Exactly reproduce the lines from the one containing "Given: Tap the bid price 6 299.5 row" through the last line of the data, both ends included, leaving out pictures.

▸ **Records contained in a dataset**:
*** Begin section ***

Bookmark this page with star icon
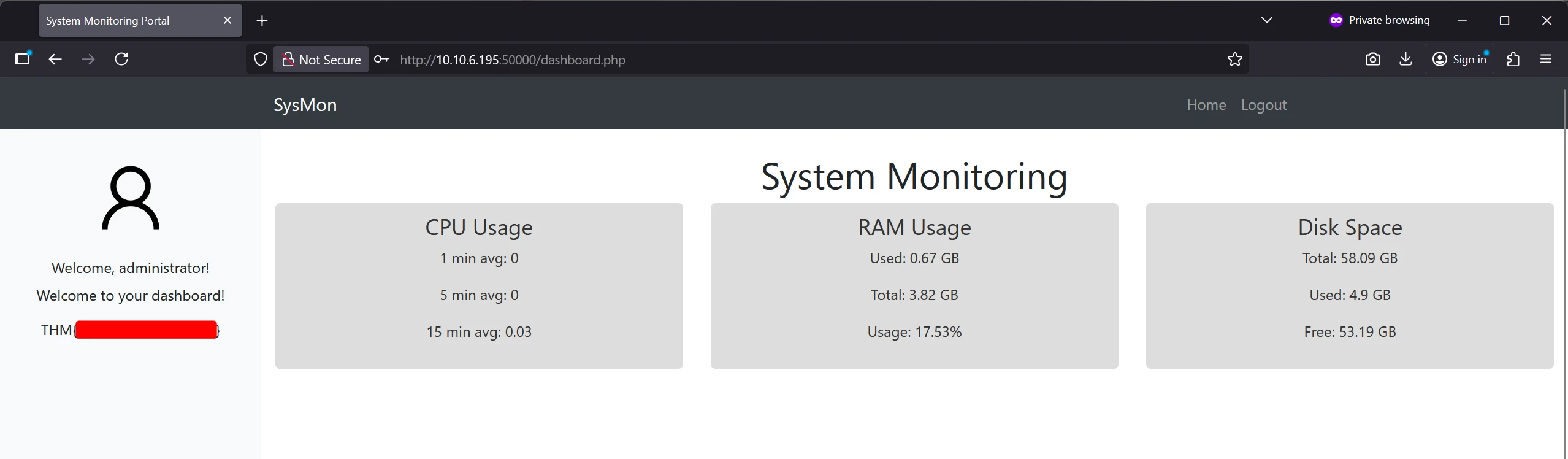Screen dimensions: 1568x459 [1234, 60]
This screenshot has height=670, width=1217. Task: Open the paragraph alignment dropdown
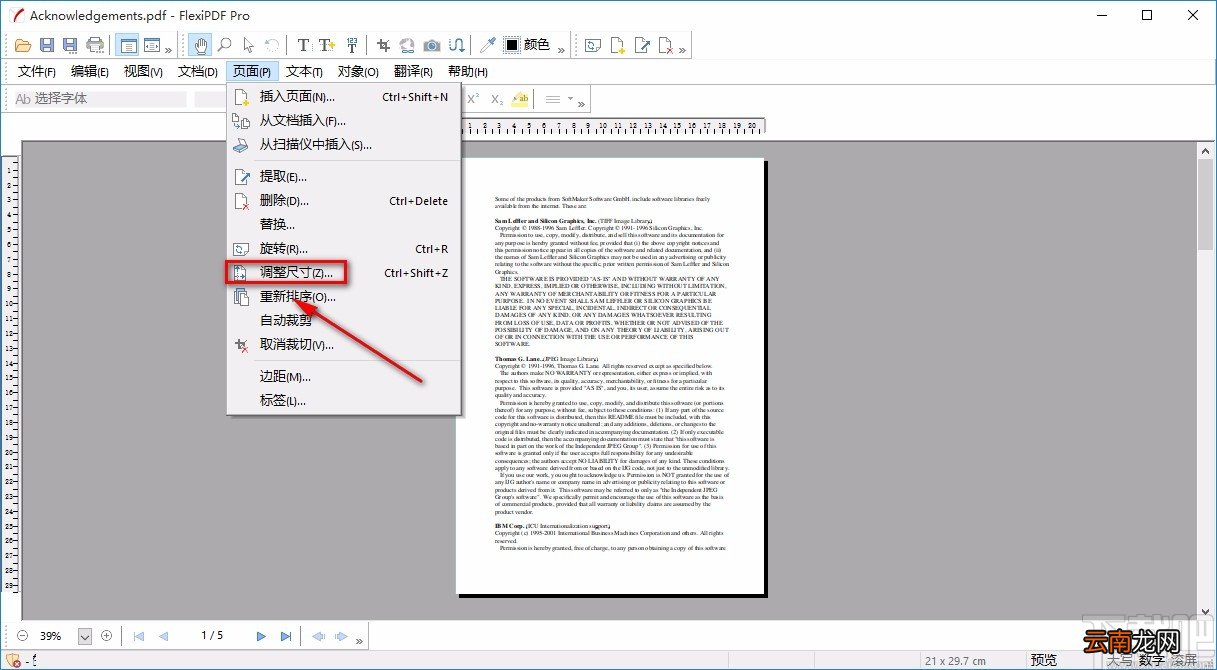click(559, 99)
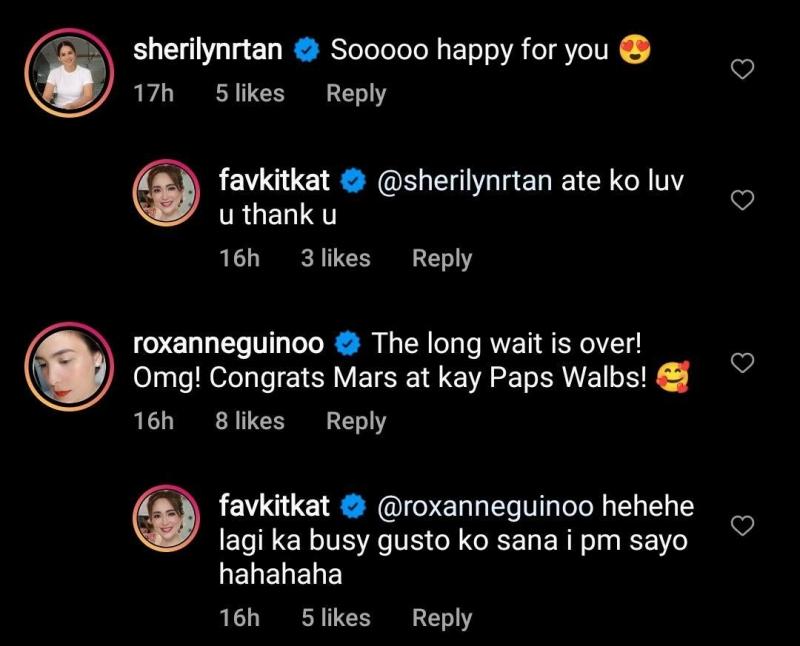800x646 pixels.
Task: Like favkitkat's "ate ko luv u" reply
Action: [x=742, y=201]
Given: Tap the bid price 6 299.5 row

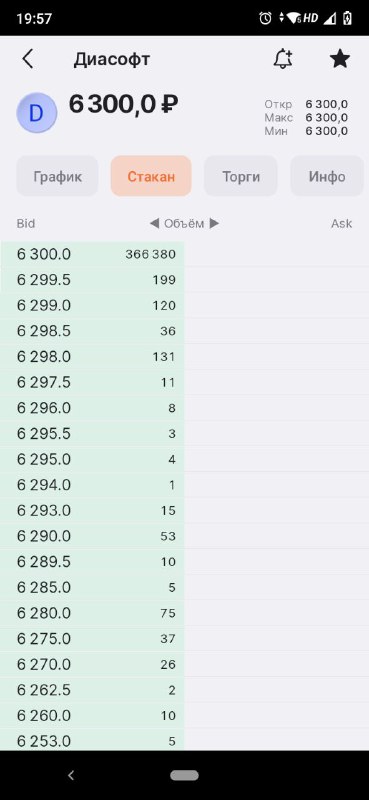Looking at the screenshot, I should point(184,280).

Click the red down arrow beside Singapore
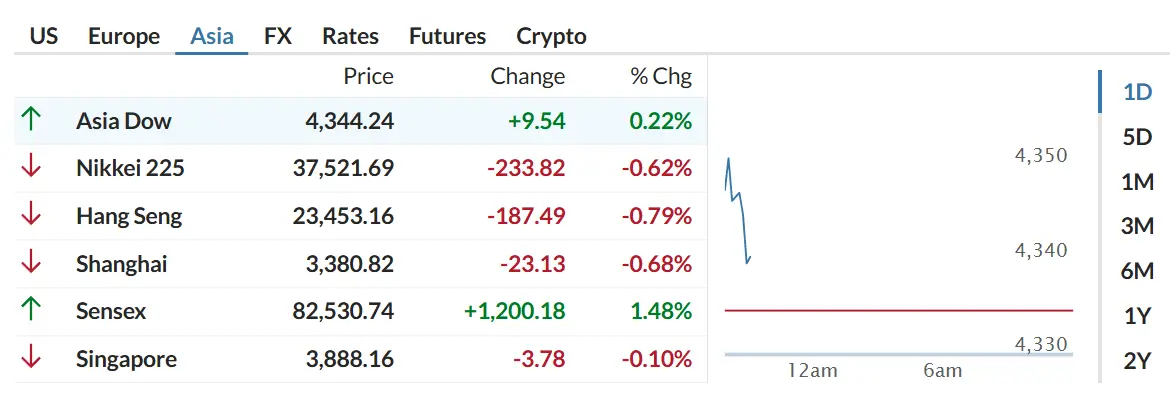point(31,359)
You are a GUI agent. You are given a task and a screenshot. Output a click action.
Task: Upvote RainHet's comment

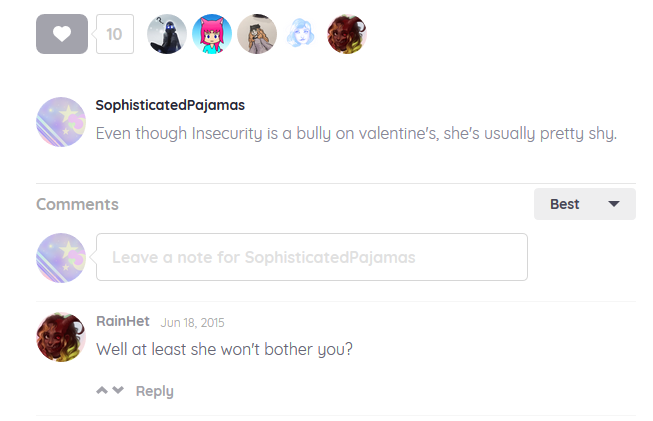[x=102, y=390]
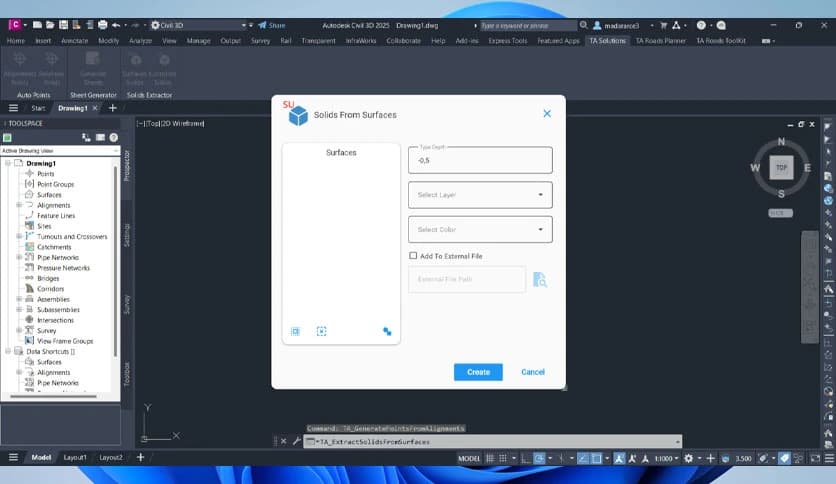
Task: Toggle the MODEL space status button
Action: click(469, 458)
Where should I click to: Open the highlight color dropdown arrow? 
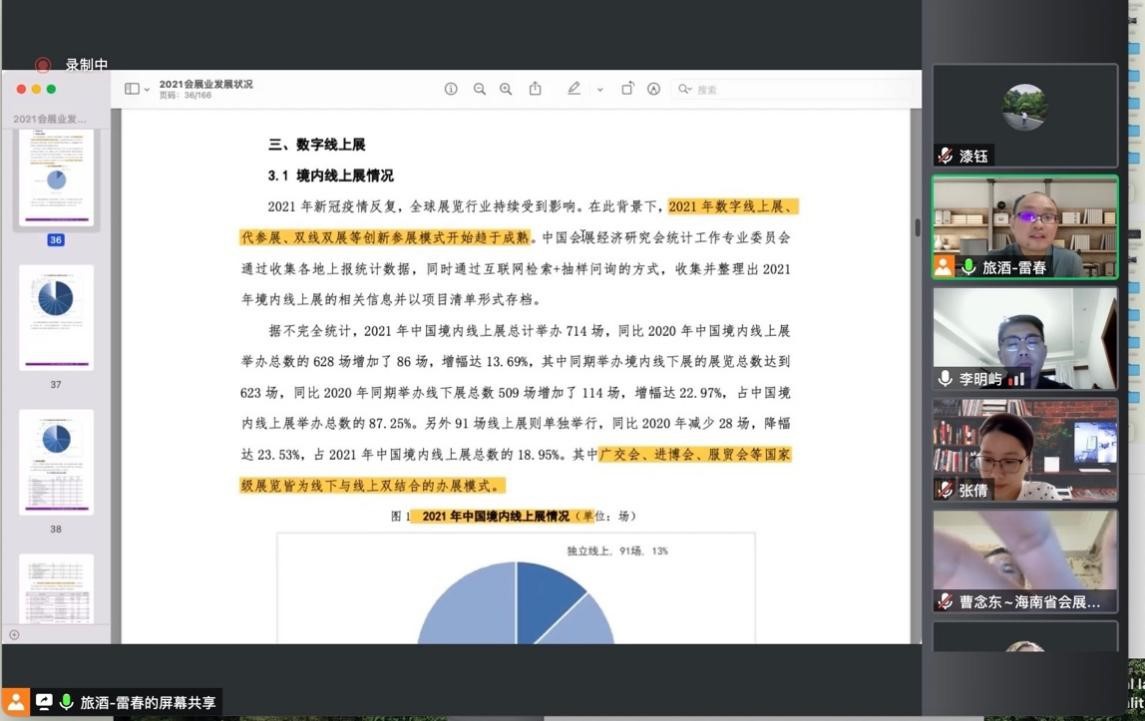point(600,90)
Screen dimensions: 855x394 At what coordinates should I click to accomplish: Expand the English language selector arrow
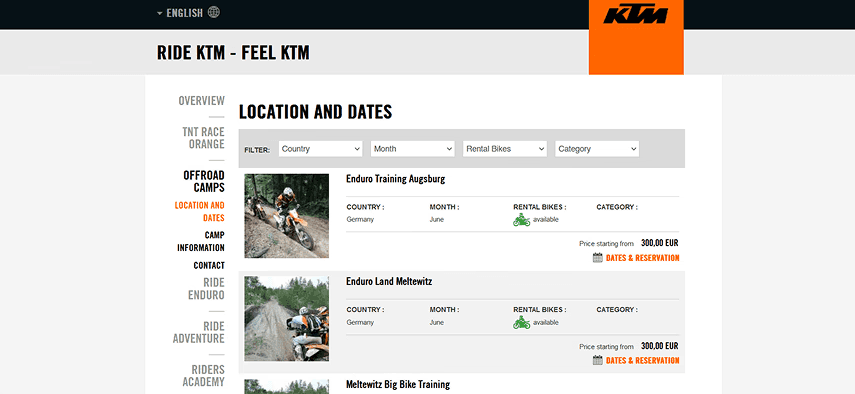pyautogui.click(x=160, y=13)
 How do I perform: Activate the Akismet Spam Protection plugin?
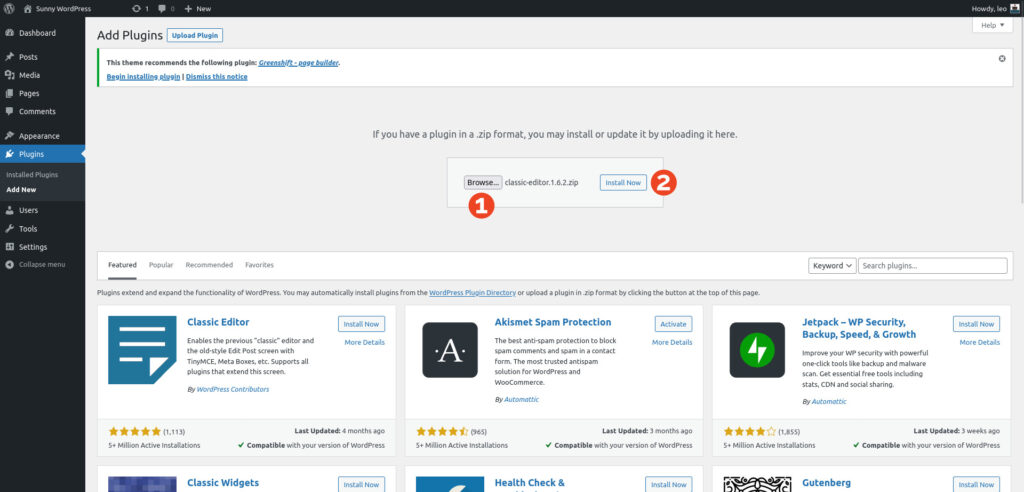pyautogui.click(x=673, y=324)
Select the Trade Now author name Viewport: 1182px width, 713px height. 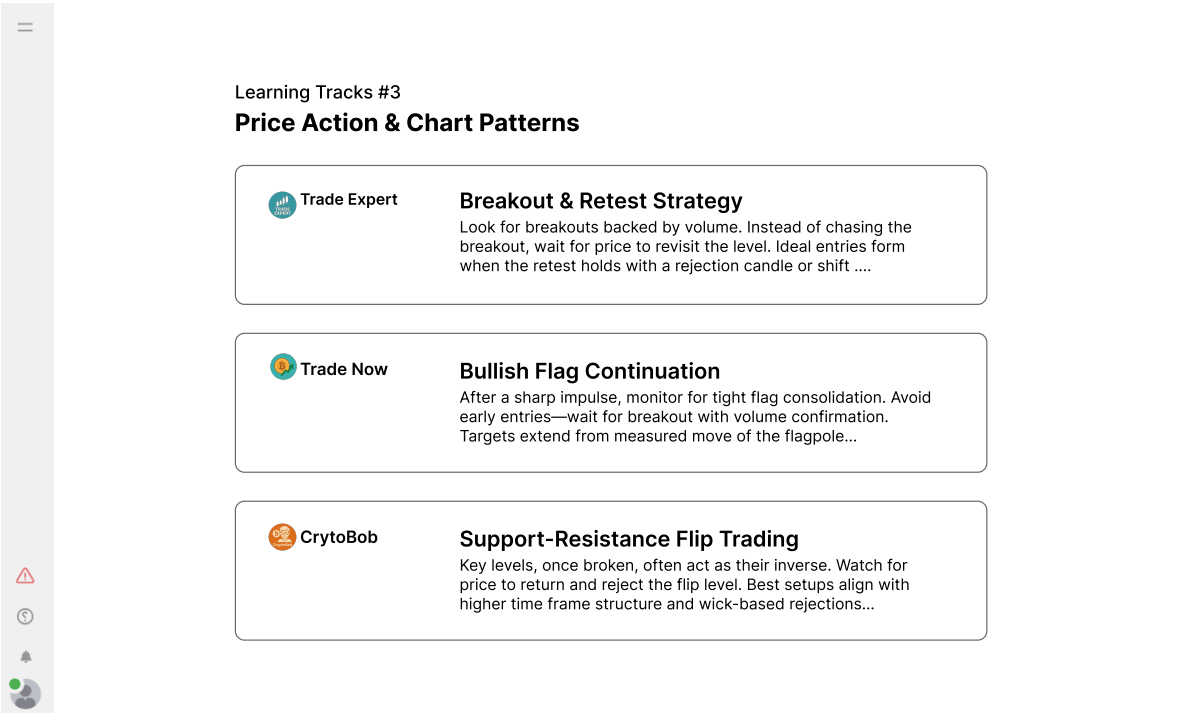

*** End section ***

▸ **Response**:
Given: Tap the bid price 6 299.5 row

Looking at the screenshot, I should point(184,280).

Click the red down arrow beside Singapore
point(31,359)
You are a GUI agent. You are given a task and a screenshot. Output a click action.
Task: Upvote RainHet's comment

[x=102, y=390]
Task: Toggle the MODEL space status button
Action: click(469, 458)
Where should I click to: Open the highlight color dropdown arrow? 
point(600,90)
Screen dimensions: 855x394 At what coordinates should I click to accomplish: Expand the English language selector arrow
pyautogui.click(x=160, y=13)
 How do I perform: Activate the Akismet Spam Protection plugin?
pyautogui.click(x=673, y=324)
Select the Trade Now author name Viewport: 1182px width, 713px height. 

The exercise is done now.